• [Given problem 1]
Reproduce word for word the part of the summer recipe roundup starting with "This icy cucumber" and going on through "a few ingredients.".
• [Given problem 2]
List the ingredients that the summer recipe roundup says amplify the white beans and ventresca in the white bean and tuna salad.

• [Quoted passage]
If the weather by you is anything like New York right now, it's hot. It's there's-no-way-I'm-turning-the-oven-on hot. At times like these, we turn to recipes that require only the bare minimum of cooking—and, moreover, are served cold. We don't want to sweat over a meal these days—we want it to be so close to effortless that we can pretend we didn't make it at all but instead had it served to us on a quiet little stretch of private beach. If you want a tasty dish that can be pulled together with the least possible heat or if you just don't want to spend your precious summer days cooking, let these 20 quick and refreshing recipes come to your rescue.
This icy cucumber soup is an easy and refreshing way to beat the sweltering summer heat. The water-based soup is infused with fresh cucumber flavor while soy sauce and vinegar add bright, savory, and salty notes. For even more flavor, you can add rehydrated and blanched miyeok (wakame) seaweed or even very thinly sliced onion and julienned carrot. It’s a soup that delivers cool, savory results using only a few ingredients.
These Korean cucumbers are tart, spicy, and sweet all at once. To draw out their moisture, the cucumbers are massaged with salt, sugar, and gochugaru (Korean chili flakes) before being drained and squeezed. Then, we toss them with sesame oil, rice wine vinegar, fish sauce, and garlic. Complete with crunch, succulence, and acidity, it’s a revamped version of pickled cukes that works as both a side or a snack.
We guarantee that a dish made up of pantry staples won’t disappoint in flavor or quality. Case in point: this creamy white bean and tuna salad. Here, cooked white beans and rich, flaky oil-packed ventresca (tuna belly) are amplified by ingredients like briny vinegar, pungent red onions, fruity olive oil, fresh parsley, and plenty of freshly ground black pepper. This hearty but light salad requires only about five minutes of work, making it a low-effort, warm-weather meal that’s as filling as it is delicious.

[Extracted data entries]
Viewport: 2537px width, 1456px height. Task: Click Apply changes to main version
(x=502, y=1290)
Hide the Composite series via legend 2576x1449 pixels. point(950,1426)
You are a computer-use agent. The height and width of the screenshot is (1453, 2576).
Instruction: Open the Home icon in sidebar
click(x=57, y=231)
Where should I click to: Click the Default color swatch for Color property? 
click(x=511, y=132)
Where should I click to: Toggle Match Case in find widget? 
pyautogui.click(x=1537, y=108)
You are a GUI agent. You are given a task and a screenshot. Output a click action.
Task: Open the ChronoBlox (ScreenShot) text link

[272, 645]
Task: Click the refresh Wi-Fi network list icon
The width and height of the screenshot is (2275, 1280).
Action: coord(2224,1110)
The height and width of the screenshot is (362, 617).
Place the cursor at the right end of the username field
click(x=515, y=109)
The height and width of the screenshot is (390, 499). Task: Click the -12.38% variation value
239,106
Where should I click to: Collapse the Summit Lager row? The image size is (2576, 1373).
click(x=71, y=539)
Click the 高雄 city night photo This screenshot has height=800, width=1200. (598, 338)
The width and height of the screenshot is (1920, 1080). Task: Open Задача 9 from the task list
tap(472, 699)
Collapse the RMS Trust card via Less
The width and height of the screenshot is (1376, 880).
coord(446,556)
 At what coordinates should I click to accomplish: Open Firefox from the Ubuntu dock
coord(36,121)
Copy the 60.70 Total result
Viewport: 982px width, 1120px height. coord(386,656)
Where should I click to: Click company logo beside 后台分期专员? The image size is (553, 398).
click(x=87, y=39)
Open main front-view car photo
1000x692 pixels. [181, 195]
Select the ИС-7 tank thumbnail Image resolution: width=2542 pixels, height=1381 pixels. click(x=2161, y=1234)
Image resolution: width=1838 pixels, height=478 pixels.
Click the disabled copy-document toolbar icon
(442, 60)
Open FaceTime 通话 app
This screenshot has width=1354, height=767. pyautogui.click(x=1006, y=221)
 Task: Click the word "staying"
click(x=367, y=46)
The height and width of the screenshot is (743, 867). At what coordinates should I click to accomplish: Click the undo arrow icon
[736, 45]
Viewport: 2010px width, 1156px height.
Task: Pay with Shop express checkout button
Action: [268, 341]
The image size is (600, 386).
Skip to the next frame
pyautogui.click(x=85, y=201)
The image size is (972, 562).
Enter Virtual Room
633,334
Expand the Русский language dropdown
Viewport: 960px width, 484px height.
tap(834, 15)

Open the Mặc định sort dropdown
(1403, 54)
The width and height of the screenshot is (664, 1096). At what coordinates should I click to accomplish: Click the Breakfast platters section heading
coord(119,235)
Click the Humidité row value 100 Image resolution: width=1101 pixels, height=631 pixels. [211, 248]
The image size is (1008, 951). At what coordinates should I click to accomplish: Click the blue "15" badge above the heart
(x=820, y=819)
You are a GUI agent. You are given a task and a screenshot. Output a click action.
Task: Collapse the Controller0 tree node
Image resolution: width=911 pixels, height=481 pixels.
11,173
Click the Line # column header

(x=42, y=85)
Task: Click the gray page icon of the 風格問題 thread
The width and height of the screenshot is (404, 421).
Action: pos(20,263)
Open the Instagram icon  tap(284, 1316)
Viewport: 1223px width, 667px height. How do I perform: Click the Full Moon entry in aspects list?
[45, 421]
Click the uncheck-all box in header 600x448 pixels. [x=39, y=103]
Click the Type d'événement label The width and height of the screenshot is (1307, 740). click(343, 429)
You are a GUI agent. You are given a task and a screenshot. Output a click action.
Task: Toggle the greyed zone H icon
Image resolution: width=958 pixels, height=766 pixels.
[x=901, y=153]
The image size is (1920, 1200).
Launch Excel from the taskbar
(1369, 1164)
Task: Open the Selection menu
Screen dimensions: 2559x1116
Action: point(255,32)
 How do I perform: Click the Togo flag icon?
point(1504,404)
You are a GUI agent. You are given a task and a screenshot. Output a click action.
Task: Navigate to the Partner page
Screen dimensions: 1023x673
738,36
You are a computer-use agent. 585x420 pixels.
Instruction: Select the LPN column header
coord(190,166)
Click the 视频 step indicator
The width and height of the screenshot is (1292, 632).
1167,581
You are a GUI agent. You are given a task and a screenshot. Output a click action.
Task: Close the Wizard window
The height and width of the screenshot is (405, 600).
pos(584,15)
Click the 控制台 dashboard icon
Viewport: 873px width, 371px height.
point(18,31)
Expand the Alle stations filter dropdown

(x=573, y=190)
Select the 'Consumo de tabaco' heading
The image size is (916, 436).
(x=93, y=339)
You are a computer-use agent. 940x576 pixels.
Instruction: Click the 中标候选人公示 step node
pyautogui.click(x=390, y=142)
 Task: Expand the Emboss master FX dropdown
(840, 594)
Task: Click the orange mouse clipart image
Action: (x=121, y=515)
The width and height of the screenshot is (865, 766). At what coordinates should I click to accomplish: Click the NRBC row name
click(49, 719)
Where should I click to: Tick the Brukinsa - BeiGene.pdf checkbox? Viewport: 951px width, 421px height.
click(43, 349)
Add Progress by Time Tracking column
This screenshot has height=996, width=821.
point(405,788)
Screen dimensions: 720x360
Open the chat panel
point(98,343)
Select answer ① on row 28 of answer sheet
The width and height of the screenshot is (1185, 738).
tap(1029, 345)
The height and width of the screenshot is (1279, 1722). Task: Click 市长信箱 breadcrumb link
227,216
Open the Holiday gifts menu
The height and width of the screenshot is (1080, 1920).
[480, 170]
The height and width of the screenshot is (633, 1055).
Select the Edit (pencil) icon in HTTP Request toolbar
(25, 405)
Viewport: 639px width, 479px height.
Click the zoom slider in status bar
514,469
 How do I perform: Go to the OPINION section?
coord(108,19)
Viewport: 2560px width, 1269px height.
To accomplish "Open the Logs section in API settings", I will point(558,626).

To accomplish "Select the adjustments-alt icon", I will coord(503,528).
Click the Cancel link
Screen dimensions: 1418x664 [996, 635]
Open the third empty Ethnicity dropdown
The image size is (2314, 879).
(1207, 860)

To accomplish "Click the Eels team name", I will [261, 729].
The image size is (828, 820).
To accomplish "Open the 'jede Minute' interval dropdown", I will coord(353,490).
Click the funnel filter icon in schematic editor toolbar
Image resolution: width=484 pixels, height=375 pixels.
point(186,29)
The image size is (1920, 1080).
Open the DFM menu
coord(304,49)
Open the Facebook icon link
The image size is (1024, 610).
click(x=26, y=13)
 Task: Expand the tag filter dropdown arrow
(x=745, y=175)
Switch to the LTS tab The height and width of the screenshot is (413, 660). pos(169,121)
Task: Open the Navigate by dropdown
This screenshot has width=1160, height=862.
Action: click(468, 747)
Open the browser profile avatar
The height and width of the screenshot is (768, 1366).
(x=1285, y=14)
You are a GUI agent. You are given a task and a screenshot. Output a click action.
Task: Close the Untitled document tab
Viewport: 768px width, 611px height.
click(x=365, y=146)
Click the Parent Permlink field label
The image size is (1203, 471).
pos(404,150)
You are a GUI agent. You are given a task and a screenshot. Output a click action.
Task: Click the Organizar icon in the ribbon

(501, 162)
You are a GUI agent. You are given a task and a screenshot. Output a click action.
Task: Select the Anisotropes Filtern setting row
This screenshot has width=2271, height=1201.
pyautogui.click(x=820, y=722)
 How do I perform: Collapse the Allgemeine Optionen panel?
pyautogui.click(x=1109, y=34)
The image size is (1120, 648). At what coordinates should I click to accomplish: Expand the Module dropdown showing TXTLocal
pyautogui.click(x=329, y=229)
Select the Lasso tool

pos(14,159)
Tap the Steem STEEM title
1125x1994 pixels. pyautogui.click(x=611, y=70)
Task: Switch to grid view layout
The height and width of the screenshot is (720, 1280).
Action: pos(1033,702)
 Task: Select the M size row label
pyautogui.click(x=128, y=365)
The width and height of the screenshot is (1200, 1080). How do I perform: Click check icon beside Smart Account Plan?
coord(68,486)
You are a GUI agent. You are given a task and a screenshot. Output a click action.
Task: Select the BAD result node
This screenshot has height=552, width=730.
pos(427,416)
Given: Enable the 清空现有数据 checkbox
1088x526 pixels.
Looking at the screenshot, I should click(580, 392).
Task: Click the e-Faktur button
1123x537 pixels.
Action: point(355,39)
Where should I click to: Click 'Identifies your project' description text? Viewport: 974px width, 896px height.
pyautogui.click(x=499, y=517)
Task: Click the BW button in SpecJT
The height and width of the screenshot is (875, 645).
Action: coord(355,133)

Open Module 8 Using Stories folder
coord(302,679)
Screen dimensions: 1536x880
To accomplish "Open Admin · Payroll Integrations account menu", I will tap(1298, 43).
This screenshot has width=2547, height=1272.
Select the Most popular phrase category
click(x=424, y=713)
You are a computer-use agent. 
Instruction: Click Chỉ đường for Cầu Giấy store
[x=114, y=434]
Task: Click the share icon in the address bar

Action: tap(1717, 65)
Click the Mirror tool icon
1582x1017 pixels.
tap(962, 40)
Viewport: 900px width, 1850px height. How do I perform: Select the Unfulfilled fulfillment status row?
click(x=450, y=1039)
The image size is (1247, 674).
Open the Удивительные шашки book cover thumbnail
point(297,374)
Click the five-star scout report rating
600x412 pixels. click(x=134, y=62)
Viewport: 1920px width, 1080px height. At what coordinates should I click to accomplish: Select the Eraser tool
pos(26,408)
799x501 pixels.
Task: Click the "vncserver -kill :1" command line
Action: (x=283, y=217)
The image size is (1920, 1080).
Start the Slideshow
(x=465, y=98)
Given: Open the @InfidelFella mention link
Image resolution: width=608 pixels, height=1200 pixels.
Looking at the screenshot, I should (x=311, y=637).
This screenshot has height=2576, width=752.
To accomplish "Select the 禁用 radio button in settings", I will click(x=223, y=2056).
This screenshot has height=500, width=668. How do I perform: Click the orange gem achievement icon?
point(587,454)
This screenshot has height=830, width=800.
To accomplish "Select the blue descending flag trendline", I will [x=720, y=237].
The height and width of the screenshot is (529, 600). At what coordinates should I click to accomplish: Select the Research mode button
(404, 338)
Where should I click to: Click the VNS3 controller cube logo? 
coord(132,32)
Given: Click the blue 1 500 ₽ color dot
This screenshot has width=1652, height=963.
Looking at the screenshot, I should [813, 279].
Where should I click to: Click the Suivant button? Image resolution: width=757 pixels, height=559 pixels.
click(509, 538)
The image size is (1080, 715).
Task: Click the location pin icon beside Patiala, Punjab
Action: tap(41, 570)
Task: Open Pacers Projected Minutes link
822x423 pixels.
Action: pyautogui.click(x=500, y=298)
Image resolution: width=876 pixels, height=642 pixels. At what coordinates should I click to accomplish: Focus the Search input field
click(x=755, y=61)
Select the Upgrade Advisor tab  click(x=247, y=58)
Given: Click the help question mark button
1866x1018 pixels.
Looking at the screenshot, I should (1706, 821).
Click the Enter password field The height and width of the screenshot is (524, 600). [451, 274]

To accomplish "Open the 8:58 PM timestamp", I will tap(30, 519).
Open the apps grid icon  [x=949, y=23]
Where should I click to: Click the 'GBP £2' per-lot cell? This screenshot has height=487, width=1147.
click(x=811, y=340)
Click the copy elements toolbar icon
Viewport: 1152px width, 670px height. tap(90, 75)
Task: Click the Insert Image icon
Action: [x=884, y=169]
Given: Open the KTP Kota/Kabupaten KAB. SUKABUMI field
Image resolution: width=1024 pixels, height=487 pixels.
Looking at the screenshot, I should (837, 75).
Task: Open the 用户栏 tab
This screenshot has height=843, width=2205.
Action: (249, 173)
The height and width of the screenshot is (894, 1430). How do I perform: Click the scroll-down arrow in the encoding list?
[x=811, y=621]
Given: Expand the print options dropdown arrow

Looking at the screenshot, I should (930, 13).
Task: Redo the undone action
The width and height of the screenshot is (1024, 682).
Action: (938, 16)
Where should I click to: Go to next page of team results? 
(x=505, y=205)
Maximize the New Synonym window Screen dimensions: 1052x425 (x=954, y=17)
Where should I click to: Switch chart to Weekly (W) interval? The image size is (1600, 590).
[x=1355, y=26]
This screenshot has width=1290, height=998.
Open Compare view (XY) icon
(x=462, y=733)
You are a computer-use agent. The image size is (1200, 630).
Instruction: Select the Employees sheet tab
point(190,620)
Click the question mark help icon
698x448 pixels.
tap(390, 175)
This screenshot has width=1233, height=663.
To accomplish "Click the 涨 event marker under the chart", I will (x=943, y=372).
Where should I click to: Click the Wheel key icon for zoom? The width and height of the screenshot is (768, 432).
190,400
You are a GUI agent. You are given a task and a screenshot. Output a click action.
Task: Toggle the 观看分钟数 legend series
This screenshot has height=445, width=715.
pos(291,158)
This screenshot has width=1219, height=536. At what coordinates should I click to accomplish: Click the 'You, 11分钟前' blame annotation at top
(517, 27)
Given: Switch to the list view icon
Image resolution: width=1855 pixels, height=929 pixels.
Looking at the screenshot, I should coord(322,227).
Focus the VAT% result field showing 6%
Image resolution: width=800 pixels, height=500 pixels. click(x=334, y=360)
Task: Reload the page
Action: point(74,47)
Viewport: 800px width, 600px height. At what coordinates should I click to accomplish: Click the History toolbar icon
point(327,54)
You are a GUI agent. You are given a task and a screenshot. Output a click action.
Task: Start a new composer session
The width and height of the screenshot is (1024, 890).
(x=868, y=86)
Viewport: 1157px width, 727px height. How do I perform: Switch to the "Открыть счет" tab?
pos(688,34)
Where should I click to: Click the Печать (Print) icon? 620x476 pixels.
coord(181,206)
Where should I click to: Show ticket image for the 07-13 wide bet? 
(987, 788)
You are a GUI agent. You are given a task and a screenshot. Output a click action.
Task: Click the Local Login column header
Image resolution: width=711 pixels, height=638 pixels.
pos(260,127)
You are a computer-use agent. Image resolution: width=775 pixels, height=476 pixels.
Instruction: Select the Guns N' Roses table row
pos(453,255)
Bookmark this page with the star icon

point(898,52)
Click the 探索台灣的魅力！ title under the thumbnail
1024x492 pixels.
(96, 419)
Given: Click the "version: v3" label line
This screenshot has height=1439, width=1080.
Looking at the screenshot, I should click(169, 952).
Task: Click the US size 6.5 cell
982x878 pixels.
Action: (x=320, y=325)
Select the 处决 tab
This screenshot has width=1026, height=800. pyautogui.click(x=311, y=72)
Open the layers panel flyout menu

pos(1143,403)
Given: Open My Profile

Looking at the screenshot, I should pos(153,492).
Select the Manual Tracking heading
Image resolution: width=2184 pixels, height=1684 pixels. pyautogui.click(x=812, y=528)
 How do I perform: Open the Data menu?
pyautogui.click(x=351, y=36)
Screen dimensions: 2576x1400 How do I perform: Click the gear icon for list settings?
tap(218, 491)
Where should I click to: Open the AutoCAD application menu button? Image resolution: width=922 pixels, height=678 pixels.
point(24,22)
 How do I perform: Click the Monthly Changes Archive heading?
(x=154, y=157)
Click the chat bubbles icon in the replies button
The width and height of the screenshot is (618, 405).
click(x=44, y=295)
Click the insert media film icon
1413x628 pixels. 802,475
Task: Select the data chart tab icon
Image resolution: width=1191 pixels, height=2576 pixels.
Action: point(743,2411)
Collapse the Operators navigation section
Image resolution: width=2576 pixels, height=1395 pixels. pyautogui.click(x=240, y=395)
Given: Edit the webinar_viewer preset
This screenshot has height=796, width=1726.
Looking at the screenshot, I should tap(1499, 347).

• [Correct response 1]
This icy cucumber soup is an easy and refreshing way to beat the sweltering summer heat. The water-based soup is infused with fresh cucumber flavor while soy sauce and vinegar add bright, savory, and salty notes. For even more flavor, you can add rehydrated and blanched miyeok (wakame) seaweed or even very thinly sliced onion and julienned carrot. It’s a soup that delivers cool, savory results using only a few ingredients.

• [Correct response 2]
- briny vinegar
- pungent red onions
- fruity olive oil
- fresh parsley
- freshly ground black pepper